Some people skip E-steps calibration entirely and just tweak the flow rate (extrusion multiplier) in their slicer. This works as a band-aid, but it’s the wrong approach. E-steps is a hardware calibration — it should be set once in firmware. Flow rate is a per-material fine-tuning that you adjust after E-steps are correct.

Think of it this way: E-steps makes sure your extruder physically moves the right amount of filament. Flow rate adjusts for material-specific behavior like how much the plastic expands after exiting the nozzle.

Extruding Too Fast

When you send G1 E100 F100, the F100 means 100mm/min — intentionally slow. If you extrude too fast, the extruder motor might skip steps (especially on Bowden setups where there’s more resistance), giving you an inaccurate measurement.

Not Saving to EEPROM

If you forget the M500 command, your new E-steps value will be lost as soon as you power off the printer. I’ve seen people calibrate perfectly, then wonder why their next print is still off. Always save.

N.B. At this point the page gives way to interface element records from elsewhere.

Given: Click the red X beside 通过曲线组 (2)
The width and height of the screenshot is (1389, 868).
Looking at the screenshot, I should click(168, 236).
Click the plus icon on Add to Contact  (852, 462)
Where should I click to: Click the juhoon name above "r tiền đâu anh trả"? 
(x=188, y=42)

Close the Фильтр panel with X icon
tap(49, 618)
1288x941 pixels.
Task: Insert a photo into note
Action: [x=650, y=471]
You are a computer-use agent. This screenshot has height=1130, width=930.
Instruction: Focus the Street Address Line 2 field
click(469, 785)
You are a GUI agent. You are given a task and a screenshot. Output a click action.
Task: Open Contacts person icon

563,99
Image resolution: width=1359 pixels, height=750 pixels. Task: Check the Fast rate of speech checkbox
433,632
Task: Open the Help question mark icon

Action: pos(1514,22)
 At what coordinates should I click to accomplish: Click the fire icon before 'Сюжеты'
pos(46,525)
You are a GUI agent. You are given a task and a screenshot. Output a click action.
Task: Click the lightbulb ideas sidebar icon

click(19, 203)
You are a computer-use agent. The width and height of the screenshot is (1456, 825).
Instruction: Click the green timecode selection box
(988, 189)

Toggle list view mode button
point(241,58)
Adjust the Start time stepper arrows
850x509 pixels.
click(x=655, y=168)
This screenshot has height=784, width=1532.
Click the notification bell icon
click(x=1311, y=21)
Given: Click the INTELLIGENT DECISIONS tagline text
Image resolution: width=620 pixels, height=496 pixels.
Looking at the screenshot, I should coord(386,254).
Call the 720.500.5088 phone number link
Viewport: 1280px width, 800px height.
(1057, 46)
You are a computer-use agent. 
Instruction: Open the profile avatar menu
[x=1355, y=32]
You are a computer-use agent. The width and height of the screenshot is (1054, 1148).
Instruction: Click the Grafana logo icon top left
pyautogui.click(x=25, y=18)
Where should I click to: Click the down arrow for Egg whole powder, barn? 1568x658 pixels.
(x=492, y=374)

After E-Steps: What to Calibrate Next

E-steps is the foundation of extrusion calibration, but it’s not the whole picture. Once your E-steps are dialed in, consider calibrating these in order:

  1. Flow rate / extrusion multiplier: Print a single-wall cube and measure wall thickness. Adjust flow until it matches your nozzle diameter.
  2. Temperature tower: Find the optimal temperature for each filament brand you use.
  3. Retraction settings: Minimize stringing without causing clogs.
  4. Pressure advance / linear advance: Compensate for pressure buildup in the nozzle during speed changes.

But E-steps comes first. Always. It’s the baseline that everything else builds on. Spend 10 minutes getting it right, and you’ll save hours of troubleshooting down the road.